- Written problem: Edit the material below by changing each "Given:" to "Goal:". Leave everything else as it is.

(A run of records)
● ● ● ●

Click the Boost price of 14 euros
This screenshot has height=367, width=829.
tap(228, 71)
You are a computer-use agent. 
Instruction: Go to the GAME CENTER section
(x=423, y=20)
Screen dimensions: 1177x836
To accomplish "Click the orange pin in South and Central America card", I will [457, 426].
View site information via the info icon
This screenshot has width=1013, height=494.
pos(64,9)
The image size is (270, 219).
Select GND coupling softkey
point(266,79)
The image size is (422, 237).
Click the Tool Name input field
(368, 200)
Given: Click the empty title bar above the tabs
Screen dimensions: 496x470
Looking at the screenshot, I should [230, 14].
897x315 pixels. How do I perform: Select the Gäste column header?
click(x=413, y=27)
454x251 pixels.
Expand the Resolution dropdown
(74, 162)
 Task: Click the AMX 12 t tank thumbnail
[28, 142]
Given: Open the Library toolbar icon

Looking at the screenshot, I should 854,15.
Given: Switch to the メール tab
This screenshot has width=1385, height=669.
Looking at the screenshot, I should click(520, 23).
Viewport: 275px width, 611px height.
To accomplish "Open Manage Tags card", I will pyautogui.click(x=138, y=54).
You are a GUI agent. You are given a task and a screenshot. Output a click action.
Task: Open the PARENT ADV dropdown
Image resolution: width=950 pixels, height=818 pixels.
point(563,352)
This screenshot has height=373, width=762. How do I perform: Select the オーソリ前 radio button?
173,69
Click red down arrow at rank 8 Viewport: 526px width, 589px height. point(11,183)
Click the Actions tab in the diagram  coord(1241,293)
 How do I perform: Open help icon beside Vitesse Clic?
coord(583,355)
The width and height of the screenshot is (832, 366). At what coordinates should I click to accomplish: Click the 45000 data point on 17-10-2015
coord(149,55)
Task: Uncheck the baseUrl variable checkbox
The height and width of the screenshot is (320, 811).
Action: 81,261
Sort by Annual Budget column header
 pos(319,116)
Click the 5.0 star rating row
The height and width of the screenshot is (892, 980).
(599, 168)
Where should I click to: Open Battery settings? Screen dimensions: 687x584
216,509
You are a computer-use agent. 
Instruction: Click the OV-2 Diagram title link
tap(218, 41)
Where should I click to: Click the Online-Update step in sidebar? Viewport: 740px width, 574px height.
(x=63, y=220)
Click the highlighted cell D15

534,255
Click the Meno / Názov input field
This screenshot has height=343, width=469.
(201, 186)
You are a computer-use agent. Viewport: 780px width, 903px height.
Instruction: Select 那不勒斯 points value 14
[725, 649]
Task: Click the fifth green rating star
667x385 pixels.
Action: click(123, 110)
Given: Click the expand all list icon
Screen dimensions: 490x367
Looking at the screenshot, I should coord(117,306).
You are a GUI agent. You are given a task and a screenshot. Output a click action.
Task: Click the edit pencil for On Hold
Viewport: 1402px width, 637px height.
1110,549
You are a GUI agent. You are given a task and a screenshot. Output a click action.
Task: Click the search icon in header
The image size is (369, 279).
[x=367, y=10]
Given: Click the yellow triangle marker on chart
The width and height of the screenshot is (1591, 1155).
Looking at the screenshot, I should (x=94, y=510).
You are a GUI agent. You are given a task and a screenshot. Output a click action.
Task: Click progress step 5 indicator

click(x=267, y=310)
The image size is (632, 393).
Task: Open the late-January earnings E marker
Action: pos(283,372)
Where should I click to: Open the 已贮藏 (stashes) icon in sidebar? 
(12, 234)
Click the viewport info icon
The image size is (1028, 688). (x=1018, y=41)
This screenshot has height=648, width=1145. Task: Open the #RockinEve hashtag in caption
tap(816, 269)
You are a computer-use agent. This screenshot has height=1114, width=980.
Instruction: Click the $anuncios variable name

● ● ● ●

- Answer to this exercise:
Click the Boost price of 14 euros
This screenshot has height=367, width=829.
tap(228, 71)
You are a computer-use agent. 
Instruction: Go to the GAME CENTER section
(x=423, y=20)
Screen dimensions: 1177x836
To accomplish "Click the orange pin in South and Central America card", I will [457, 426].
View site information via the info icon
This screenshot has width=1013, height=494.
pos(64,9)
The image size is (270, 219).
Select GND coupling softkey
point(266,79)
The image size is (422, 237).
Click the Tool Name input field
(368, 200)
Goal: Click the empty title bar above the tabs
Screen dimensions: 496x470
Looking at the screenshot, I should [230, 14].
897x315 pixels. How do I perform: Select the Gäste column header?
click(x=413, y=27)
454x251 pixels.
Expand the Resolution dropdown
(74, 162)
 Task: Click the AMX 12 t tank thumbnail
[28, 142]
Goal: Open the Library toolbar icon

Looking at the screenshot, I should 854,15.
Goal: Switch to the メール tab
This screenshot has width=1385, height=669.
Looking at the screenshot, I should click(520, 23).
Viewport: 275px width, 611px height.
To accomplish "Open Manage Tags card", I will pyautogui.click(x=138, y=54).
You are a GUI agent. You are given a task and a screenshot. Output a click action.
Task: Open the PARENT ADV dropdown
Image resolution: width=950 pixels, height=818 pixels.
point(563,352)
This screenshot has height=373, width=762. How do I perform: Select the オーソリ前 radio button?
173,69
Click red down arrow at rank 8 Viewport: 526px width, 589px height. point(11,183)
Click the Actions tab in the diagram  coord(1241,293)
 How do I perform: Open help icon beside Vitesse Clic?
coord(583,355)
The width and height of the screenshot is (832, 366). At what coordinates should I click to accomplish: Click the 45000 data point on 17-10-2015
coord(149,55)
Task: Uncheck the baseUrl variable checkbox
The height and width of the screenshot is (320, 811).
Action: 81,261
Sort by Annual Budget column header
 pos(319,116)
Click the 5.0 star rating row
The height and width of the screenshot is (892, 980).
(599, 168)
Where should I click to: Open Battery settings? Screen dimensions: 687x584
216,509
You are a computer-use agent. 
Instruction: Click the OV-2 Diagram title link
tap(218, 41)
Where should I click to: Click the Online-Update step in sidebar? Viewport: 740px width, 574px height.
(x=63, y=220)
Click the highlighted cell D15

534,255
Click the Meno / Názov input field
This screenshot has height=343, width=469.
(201, 186)
You are a computer-use agent. Viewport: 780px width, 903px height.
Instruction: Select 那不勒斯 points value 14
[725, 649]
Task: Click the fifth green rating star
667x385 pixels.
Action: click(123, 110)
Goal: Click the expand all list icon
Screen dimensions: 490x367
Looking at the screenshot, I should coord(117,306).
You are a GUI agent. You are given a task and a screenshot. Output a click action.
Task: Click the edit pencil for On Hold
Viewport: 1402px width, 637px height.
1110,549
You are a GUI agent. You are given a task and a screenshot. Output a click action.
Task: Click the search icon in header
The image size is (369, 279).
[x=367, y=10]
Goal: Click the yellow triangle marker on chart
The width and height of the screenshot is (1591, 1155).
Looking at the screenshot, I should (x=94, y=510).
You are a GUI agent. You are given a task and a screenshot. Output a click action.
Task: Click progress step 5 indicator

click(x=267, y=310)
The image size is (632, 393).
Task: Open the late-January earnings E marker
Action: pos(283,372)
Where should I click to: Open the 已贮藏 (stashes) icon in sidebar? 
(12, 234)
Click the viewport info icon
The image size is (1028, 688). (x=1018, y=41)
This screenshot has height=648, width=1145. Task: Open the #RockinEve hashtag in caption
tap(816, 269)
You are a computer-use agent. This screenshot has height=1114, width=980.
Instruction: Click the $anuncios variable name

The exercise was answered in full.